Within the two large alteration systems unearthed by 2021 drilling at Redondo-Veronica, was evidence of quartz veinlets, an important porphyry indicator. Remember from the first paragraph, porphyries are mineralized igneous rock consisting of large-grained crystals such as quartz and feldspar.

Moreover, it appears from 3D modeling done on the geophysical data, that there is considerable potential at Redondo-Veronica for continued mineralization at depth:

Pampa Metals is continuing the process of integrating all the data collected from the project. Further 3D modelling of the geophysical data, with integrated drill data, is considered essential as a next step. The first pass of RC drilling has been very successful in showing that the Redondo-Veronica project has the potential to host deep porphyry copper style mineralisation, which will require diamond drill follow-up due to the limitations that the less- expensive RC drilling technique has faced with depth, the Sept. 28 news release states.

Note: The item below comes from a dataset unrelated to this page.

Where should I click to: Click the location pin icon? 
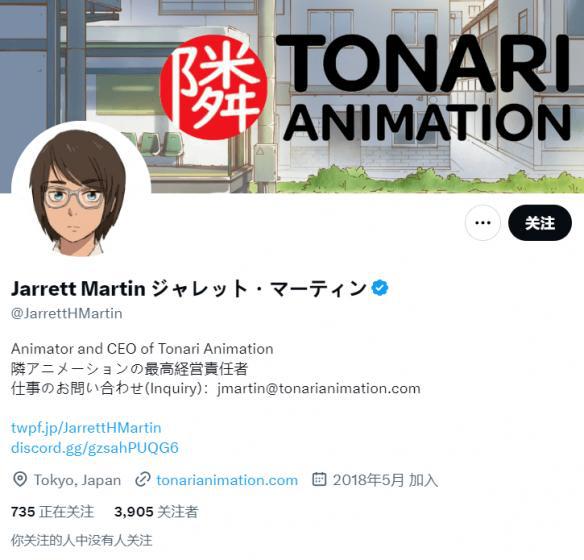point(20,480)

While Pampa Metals has yet to give the green light to drill deeper, beyond the limits of the current drill holes, doing so would reveal if there are ore-grade intercepts, and might also add credibility to the copper-porphyry system hypothesis.

Locations of RC drill holes at Redondo-Veronica

Cerro Buenos Aires

Drilling at Cerro Buenos Aires has also been completed, with nine RC holes totaling 2,738 meters. Results so far have shown “highly encouraging indications of a porphyry system,” the company revealed. Analytical results are pending.

“Drill hole evidence suggests that the drilling to the north of Cerro Chiquitin is at the periphery of the principal area of interest and reveals quartz veinlets in the pyritic, propylitic halo to the alteration system. Most of the area of interest to the south of Cerro Chiquitin is covered by 40m to 85m of post-mineral gravel cover where the underlying geology is not exposed,” Julian Bavin, CEO of Pampa Metals, commented in the Sept. 15 news release, adding that further work is required to focus in on this target area.

Could the outcrop at Cerro Buenos Aires, described as a small hill about 500 meters across, be the tip of the iceberg of a large porphyry underneath? Drilling some deeper holes should reveal more about the geology and mineralization.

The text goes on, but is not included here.